**Given text**

TL;DR
This paper introduces UNQOVER, a framework for accurately measuring stereotyping biases in question answering models using underspecified questions, revealing biases across models and the impact of size and fine-tuning.
Contribution
The paper presents UNQOVER, a novel formalism to isolate reasoning errors in bias measurement and applies it to analyze biases in multiple transformer-based QA models.
Findings
All models exhibit notable stereotypes across classes.
Larger models tend to have higher bias.
Fine-tuning effects on bias vary with dataset and model size.

**Written instruction 1**
In the paper summary, what kind of questions does UNQOVER use to measure stereotyping biases in question answering models?
**Written instruction 2**
List every finding that the paper summary reports under its findings heading.
**Written instruction 3**
Do these statements agree with the paper summary? Answer yes or no for each and quote the words that settle it.
(a) Larger models tend to show less bias.
(b) UNQOVER is used to analyze biases in several transformer-based QA models.
(c) Fine-tuning affects bias the same way regardless of dataset.

**Data supplied**

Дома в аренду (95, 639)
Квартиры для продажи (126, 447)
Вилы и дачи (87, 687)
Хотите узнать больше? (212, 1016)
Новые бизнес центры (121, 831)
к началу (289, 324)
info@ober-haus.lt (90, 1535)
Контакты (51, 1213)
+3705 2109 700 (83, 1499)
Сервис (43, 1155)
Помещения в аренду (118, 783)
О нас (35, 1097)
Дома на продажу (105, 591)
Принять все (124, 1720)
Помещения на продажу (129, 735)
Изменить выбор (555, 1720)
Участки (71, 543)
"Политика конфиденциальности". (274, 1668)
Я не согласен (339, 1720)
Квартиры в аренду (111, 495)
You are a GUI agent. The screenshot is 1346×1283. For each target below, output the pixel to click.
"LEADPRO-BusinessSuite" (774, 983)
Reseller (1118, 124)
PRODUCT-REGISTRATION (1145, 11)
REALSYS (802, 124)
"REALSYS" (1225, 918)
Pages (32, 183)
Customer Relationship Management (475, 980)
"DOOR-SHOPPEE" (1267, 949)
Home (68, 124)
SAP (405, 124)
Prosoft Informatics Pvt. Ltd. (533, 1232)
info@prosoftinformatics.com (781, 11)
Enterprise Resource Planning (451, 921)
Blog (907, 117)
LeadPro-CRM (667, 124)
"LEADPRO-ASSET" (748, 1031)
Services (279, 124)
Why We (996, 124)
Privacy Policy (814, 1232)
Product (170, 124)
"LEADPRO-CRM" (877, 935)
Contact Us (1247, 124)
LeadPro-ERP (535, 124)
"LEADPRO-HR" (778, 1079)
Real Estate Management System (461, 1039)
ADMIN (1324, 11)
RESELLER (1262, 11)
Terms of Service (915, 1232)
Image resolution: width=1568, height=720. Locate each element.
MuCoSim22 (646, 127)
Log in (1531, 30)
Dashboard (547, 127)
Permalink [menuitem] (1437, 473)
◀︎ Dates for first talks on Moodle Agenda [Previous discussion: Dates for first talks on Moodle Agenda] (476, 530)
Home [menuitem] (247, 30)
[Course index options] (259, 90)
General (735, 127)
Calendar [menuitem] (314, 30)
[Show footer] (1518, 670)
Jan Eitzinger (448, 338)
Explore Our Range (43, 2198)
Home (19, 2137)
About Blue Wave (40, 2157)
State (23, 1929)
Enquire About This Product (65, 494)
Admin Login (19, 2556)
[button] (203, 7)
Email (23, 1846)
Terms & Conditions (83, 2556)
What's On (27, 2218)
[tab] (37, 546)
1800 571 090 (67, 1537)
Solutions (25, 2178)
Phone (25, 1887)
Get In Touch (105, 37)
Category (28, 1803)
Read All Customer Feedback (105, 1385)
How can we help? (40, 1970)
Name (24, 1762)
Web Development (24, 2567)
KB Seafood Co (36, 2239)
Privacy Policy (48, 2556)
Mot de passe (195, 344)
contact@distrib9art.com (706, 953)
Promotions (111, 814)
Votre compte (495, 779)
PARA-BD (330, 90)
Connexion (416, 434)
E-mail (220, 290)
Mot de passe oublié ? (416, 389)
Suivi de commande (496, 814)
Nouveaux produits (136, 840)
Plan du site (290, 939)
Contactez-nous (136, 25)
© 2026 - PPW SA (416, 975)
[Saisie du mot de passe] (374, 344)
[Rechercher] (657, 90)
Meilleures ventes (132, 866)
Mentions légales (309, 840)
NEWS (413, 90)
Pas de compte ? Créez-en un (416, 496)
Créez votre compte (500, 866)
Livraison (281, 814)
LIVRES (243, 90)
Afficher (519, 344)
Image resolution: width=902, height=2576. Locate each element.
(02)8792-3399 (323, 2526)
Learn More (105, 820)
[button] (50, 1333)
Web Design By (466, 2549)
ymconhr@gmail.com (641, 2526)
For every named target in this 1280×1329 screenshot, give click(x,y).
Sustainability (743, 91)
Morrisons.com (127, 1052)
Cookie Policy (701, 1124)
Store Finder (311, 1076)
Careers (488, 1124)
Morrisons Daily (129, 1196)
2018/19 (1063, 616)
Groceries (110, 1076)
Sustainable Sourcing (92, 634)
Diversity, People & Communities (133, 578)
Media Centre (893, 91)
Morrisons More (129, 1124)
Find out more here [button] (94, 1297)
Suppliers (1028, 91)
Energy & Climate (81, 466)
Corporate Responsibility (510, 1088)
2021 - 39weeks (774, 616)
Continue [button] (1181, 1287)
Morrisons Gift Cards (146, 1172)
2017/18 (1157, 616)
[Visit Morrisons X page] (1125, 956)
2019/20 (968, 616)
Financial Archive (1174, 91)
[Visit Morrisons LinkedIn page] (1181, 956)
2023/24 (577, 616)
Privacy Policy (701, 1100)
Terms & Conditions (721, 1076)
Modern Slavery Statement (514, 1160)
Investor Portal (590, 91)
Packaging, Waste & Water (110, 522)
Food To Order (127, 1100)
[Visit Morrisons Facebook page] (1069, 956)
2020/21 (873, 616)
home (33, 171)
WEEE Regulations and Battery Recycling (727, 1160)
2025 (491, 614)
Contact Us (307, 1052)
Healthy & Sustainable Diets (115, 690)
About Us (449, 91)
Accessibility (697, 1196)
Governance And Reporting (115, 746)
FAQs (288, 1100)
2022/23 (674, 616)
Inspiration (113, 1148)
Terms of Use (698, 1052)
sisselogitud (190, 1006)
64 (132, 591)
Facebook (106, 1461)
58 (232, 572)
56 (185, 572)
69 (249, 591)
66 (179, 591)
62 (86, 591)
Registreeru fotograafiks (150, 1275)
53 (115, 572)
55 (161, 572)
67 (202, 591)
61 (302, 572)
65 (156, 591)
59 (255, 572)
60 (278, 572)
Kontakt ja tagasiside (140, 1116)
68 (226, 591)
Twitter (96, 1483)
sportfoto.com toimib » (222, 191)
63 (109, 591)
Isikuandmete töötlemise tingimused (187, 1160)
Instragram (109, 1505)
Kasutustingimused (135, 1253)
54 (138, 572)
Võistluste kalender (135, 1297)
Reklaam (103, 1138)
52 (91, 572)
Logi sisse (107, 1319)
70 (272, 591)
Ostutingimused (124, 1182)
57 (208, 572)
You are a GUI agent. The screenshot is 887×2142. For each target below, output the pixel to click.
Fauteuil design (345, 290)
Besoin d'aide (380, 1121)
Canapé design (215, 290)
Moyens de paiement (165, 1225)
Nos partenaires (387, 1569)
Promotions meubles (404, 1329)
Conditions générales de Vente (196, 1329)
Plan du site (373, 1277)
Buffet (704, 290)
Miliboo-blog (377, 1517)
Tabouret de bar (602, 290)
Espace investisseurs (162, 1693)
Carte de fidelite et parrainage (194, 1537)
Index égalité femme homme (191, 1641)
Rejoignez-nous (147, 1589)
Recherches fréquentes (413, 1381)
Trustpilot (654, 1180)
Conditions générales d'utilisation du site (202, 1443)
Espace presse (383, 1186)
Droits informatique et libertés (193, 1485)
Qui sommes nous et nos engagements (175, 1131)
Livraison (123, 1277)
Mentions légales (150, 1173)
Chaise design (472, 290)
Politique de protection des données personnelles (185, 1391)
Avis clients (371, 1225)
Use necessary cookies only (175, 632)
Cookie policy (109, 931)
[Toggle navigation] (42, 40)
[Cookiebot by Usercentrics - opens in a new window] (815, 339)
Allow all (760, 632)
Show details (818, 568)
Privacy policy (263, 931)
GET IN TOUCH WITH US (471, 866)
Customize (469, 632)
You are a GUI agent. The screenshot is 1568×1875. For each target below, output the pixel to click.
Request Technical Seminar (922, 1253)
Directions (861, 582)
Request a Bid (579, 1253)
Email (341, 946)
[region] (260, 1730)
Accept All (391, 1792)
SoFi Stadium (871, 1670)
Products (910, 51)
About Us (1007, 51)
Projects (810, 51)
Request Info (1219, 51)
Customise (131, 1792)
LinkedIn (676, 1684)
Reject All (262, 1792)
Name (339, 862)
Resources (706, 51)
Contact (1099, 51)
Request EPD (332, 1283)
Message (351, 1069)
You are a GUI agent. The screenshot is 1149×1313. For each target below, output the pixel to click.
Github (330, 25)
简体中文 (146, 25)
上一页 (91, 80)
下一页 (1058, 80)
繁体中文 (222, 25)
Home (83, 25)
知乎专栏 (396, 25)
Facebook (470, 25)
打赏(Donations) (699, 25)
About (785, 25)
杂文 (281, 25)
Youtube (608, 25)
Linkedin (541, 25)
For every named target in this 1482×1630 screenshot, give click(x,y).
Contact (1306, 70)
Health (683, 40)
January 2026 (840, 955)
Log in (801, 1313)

**Expected answer 1**
Underspecified questions.

**Expected answer 2**
1. All models exhibit notable stereotypes across classes.
2. Larger models tend to have higher bias.
3. Fine-tuning effects on bias vary with dataset and model size.

**Expected answer 3**
(a) No: "Larger models tend to have higher bias."
(b) Yes: "applies it to analyze biases in multiple transformer-based QA models"
(c) No: "Fine-tuning effects on bias vary with dataset and model size."